Through his local contacts, Matthias attracted some of the best talent from Addis Ababa University, specialists who had already lectured in his internal UN continuing education initiative.  With persistence, he was able to obtain the endorsement of the Ethiopian Medical Association and the participation of Dr. Gemechis Mamo, Secretary of the EMA, who would open the conference.

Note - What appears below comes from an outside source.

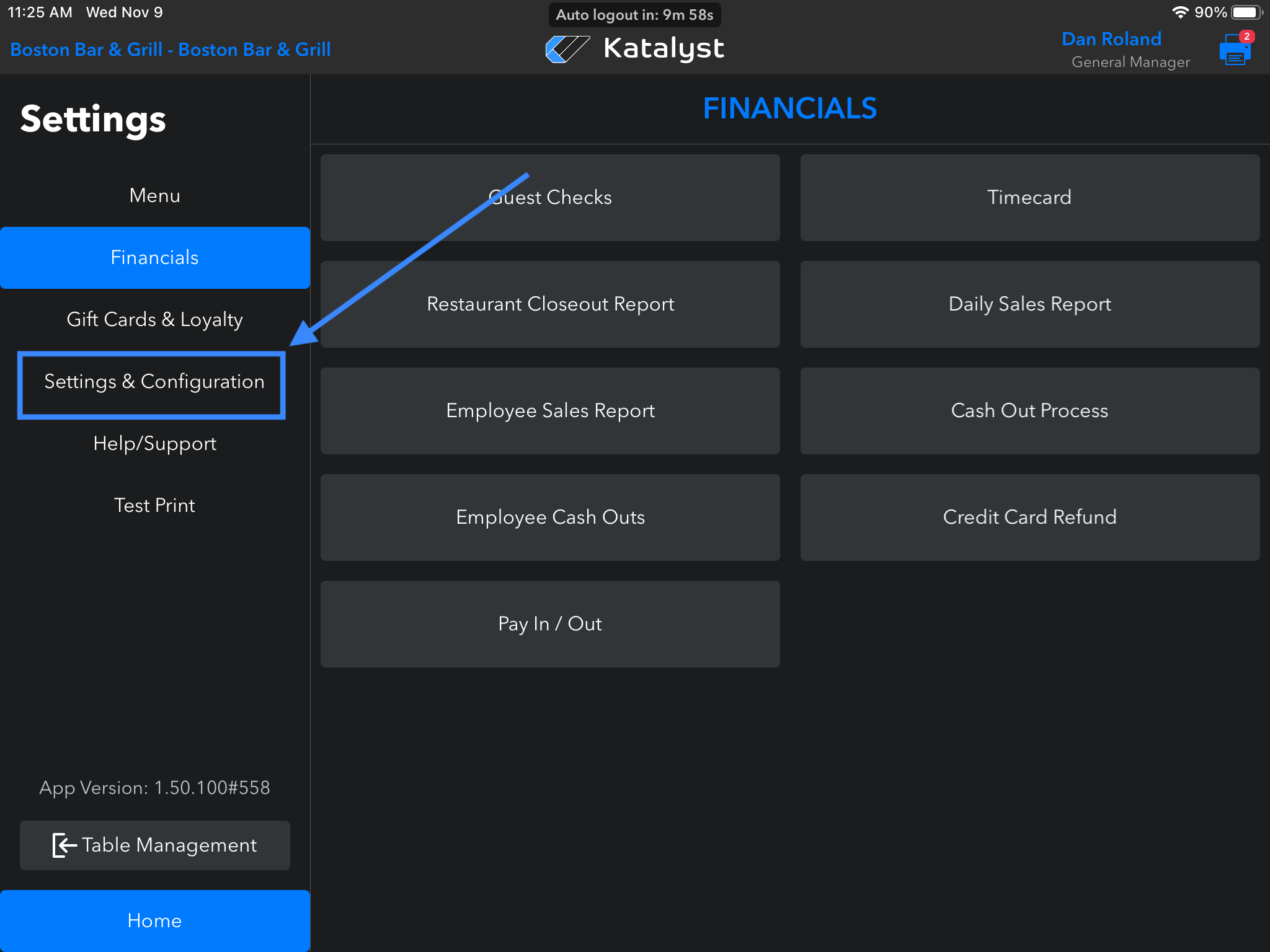1270x952 pixels.
Task: Tap the battery indicator icon
Action: pos(1246,12)

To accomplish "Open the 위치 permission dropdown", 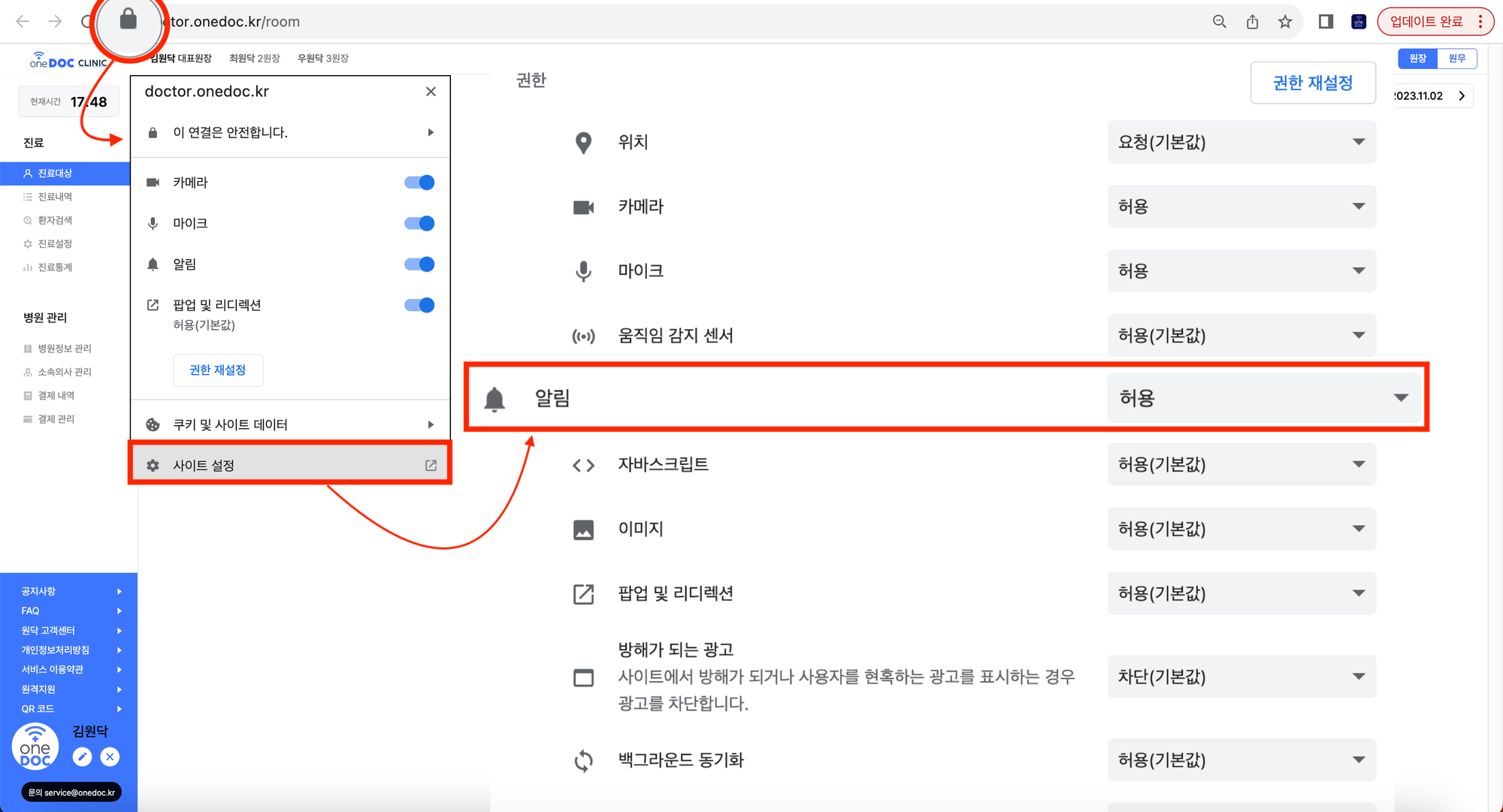I will [1241, 142].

  Over the next six months, there were moments when each of them was on the verge of giving up; strapped for funding, they feared they were dreaming too big and aiming too high.  There were so many pieces to fit together, and the only glue was their visionary leadership and the power of their dream.  This conference was about much more than sharing knowledge.  They wanted to build bridges.  They wanted to offer a forum where the diaspora of Ethiopian-born physicians, most of them living in the United States, might bring their expertise home and share it with their native colleagues.  They wanted to create strategic partnerships.  Above all, they wanted the event to reflect their own standards of excellence, and they wanted the participants to be recognized and valued for the intelligent, compassionate professionals that they are.  

    Somehow, miraculously, it began to come together.  Anonymous benefactors began to pony up.  Presenters offered to pay their own expenses.  Exhibitors – many of them local – trickled in.  With no money for publicity they relied on press releases, posters and good old fashioned word of mouth.

    Based on an optimistic estimate of 250 participants, they raised enough money to include the Sheraton-catered lunch at no charge.  Less than a week before the conference, they had nearly 500 registrations and not enough in the kitty to feed them.  Dr. Lademann began to stew.  He was in such a state that his head nurse noticed and asked what was bothering him.  “I need a miracle,” he said.  “Be specific,” she said.  “I need $7,000.”  “Let me see what I can do,” she replied.  That afternoon, she gave him a call.  “It’s done.  You have the money.”

    The pioneering effort resulted in an overwhelmingly successful, well-organized conference with a record-breaking attendance.  Dr. Yewondwossen Tedesse of Addis Ababa University summed it up best.  “The high standards set by this CME would possibly elevate the standards of other CMEs that follow, and inviting international speakers would allow people practicing here to create links with people working in other facilities and may open ways for training and research.”

It was the kind of event that drew the diaspora home, some of them for the first time in over twenty years.  Thanks to the vision and tenacity of a few dedicated people, dialogs were opened, and new ways of doing things were learned.  Bridges were built between continents, old friendships were renewed, and seeds were planted for an ongoing and robust continuing medical education program in Ethiopia.